Pictures taken just a moment ago! This rare desert gem opened a few hours ago and is currently emitting a powerful, fresh, pleasant scent, not unlike that of Brugmansia suaveolens. The flower will close by tomorrow morning. There is a slight chance it may try to re-open the following night, but in my experience this species' 2nd showing is not as spectacular with a weaker form and fragrance.

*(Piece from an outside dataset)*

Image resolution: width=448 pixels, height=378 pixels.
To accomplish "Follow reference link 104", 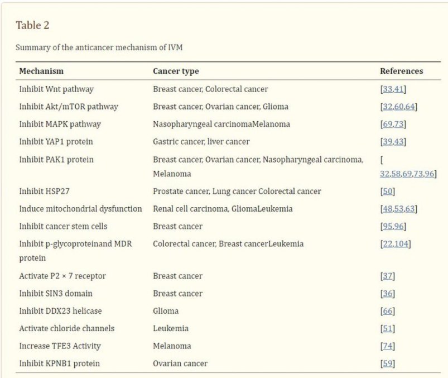I will [x=402, y=244].
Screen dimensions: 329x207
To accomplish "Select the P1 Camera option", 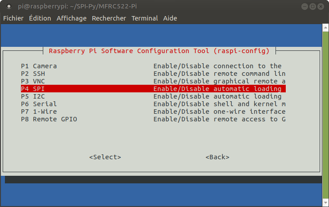I will [x=39, y=66].
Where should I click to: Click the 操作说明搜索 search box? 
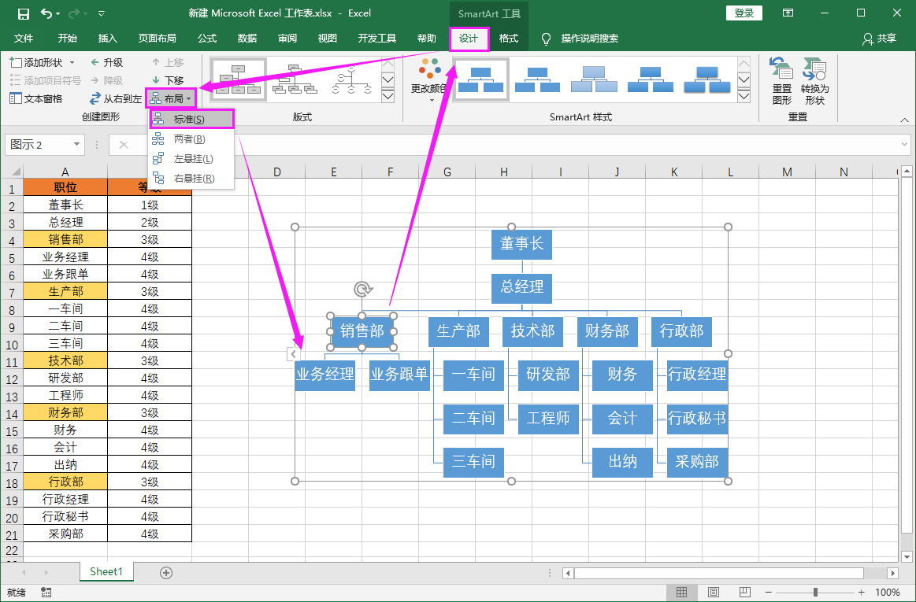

Crinum minimum** is the smallest Crinum species in South Africa and is at least one of the smallest in the world. I actually think that it is the smallest, but if there is one smaller I hope someone will point it out to me. Leaves 6-10cm long and 1-2mm wide with entire margins emerge from this petite bulb. This species has singular adaptations, entirely unique among SA Crinum. It inhabits hot and dry places that have prolonged droughts where the only rain arrives via erratic thunderstorms which can occur from Oct to April (Northwest Province). The leaves behave in the manner of Ammocharis coranica, dying back if it is too dry but returning in the same season when more water is available. Also this species will remain completely dormant and never grow leaves unless rainfall is sufficient, skipping consecutive years.¹


¹Craib C. 1997. Crinum minimum: One of South Africa's Most Unusual Bulbous Plants. Herbertia 52: 101-108.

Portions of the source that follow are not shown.